WATERFORD, Wis. — A former chairwoman of the Waterford Fire Commission has filed a complaint alleging that Village Board members violated the state open meetings law when restructuring the fire department.

[EARLIER: Wis. fire chief resigns after not being included in reorganization plan]

Janice Piper, who resigned from the commission last month, says the Village Board took action without giving the public adequate notice that fire department restructuring was under consideration.

Board members approved the restructuring during a special meeting on May 7 after posting an agenda that made no specific mention of fire department changes.

“There should be public notice that you’re breaking apart the fire department,” Piper said.

Racine County District Attorney Patricia Hanson said in an email that she has received Piper’s complaint but has not decided whether to forward it to a police agency.

Any member of a government body found to have violated the open meetings law is subject to non-criminal fines of up to $300 per violation.

Village records indicate that Trustees Andy Ewert and Troy McReynolds were absent on May 7. McReynolds has said he was not notified of the special meeting.

Other board members could not be reached for comment about the open meetings complaint.

Village Attorney Todd Terry and Village Administrator Zeke Jackson also have been unavailable in recent days to answer questions about how the fire department restructuring was decided.

Village President Don Houston has defended the board’s actions, saying that fire department restructuring had been mentioned in past village budget presentations and that the board on May 7 “just made it official.”

The plan calls for splitting the Waterford Fire Department into two departments — one for fire protection and one for emergency medical services.

Fire Chief Kevin Hafemann resigned Monday after saying that the restructuring was decided without his input.

The posted agenda for May 7 said the board would hold an executive session — which Houston has said was unrelated to fire department reorganizing — and then hold a public discussion about “amendments to various ordinances.”

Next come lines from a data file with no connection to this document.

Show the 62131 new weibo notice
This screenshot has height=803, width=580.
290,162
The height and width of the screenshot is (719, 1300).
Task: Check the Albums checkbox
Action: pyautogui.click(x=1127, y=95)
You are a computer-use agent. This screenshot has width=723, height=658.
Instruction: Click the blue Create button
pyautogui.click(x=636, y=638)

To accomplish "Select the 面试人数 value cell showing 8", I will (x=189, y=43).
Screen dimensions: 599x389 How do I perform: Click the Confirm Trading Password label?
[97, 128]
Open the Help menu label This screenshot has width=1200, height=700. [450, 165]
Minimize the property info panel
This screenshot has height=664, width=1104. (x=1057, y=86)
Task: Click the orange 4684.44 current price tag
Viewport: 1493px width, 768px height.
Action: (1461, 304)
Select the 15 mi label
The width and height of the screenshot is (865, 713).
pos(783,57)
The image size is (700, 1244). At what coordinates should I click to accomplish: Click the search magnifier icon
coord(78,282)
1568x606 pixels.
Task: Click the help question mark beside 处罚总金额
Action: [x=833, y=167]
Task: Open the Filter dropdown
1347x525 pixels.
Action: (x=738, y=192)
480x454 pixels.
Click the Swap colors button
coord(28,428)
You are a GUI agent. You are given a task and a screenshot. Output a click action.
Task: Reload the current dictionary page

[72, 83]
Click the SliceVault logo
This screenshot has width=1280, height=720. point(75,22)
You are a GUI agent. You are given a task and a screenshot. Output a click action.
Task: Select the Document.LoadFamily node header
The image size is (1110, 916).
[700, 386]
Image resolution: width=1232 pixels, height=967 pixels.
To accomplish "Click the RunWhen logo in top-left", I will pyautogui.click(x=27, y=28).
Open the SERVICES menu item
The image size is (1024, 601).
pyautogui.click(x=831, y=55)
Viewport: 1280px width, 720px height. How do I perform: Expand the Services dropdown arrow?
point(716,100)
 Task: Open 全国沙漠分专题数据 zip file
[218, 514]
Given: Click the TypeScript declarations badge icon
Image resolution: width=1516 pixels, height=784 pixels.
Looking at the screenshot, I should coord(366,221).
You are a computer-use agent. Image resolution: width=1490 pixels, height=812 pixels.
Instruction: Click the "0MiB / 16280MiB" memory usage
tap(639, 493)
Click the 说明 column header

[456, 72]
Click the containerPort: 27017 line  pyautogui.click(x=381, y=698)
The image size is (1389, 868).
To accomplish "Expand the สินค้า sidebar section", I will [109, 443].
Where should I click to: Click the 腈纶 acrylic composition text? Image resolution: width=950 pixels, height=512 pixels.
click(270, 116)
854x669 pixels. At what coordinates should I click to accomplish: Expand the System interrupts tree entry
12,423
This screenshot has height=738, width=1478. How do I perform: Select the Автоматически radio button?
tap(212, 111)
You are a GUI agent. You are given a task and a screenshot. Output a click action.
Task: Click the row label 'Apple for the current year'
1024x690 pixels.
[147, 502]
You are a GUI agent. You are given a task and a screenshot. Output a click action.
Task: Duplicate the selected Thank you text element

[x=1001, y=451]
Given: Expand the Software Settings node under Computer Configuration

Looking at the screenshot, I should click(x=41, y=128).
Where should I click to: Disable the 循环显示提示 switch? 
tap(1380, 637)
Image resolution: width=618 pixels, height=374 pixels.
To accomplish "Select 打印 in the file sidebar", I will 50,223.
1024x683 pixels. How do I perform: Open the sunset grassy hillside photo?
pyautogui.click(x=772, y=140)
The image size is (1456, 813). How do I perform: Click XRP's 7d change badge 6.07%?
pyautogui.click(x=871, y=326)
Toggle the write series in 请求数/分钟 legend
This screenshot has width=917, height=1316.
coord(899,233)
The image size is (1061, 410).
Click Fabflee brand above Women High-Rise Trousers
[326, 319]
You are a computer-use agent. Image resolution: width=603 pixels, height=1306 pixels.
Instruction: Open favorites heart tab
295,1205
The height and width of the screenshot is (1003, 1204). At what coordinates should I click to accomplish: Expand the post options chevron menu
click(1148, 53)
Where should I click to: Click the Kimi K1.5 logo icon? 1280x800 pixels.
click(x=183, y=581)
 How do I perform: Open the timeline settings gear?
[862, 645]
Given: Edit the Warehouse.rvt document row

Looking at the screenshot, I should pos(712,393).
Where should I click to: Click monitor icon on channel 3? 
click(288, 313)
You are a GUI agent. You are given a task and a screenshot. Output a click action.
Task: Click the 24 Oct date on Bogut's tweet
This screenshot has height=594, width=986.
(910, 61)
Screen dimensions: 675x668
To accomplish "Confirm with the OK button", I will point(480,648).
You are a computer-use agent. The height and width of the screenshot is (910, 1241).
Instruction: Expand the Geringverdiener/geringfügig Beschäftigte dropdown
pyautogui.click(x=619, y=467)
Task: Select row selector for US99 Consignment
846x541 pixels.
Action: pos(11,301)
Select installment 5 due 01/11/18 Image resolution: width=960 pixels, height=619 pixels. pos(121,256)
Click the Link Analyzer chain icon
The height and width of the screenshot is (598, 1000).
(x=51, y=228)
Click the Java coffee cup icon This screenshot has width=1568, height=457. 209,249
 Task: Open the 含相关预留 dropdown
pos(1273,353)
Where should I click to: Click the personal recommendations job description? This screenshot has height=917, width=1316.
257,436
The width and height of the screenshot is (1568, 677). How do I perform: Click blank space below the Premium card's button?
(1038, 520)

Minutes of the meeting show that board members met in executive session for nearly two hours, then emerged and voted within five minutes to implement the fire department restructuring.

Two related measures were approved, one of which was a new ordinance and not an amendment to an existing ordinance.

The state’s open meetings law says, “The public is entitled to the fullest and most complete information regarding governmental affairs as is compatible with the conduct of governmental business.”

An advocate for open government said Piper is correct that the Village Board failed to notify the public that fire department restructuring was up for discussion.

Tom Kamenick, president of the Wisconsin Transparency Project, said merely telling the public that “various ordinances” will be considered is not sufficient to comply with the open meetings law.

Kamenick said the village has ordinances covering hundreds, if not thousands, of topics. The May 7 agenda, he said, “contained no indication the board would take such drastic action as restructuring the fire department.”

Village Board members last summer considered a plan for fire department changes. That plan was put on hold, however, after board members discovered that the fire chief had not been consulted.

Piper, who resigned from the fire commission to protest budget cuts to the fire department, said she is troubled that a reorganization seems to have been pushed through without public notification.

“It is so horrific to me,” she said. “How do you do this to your community?”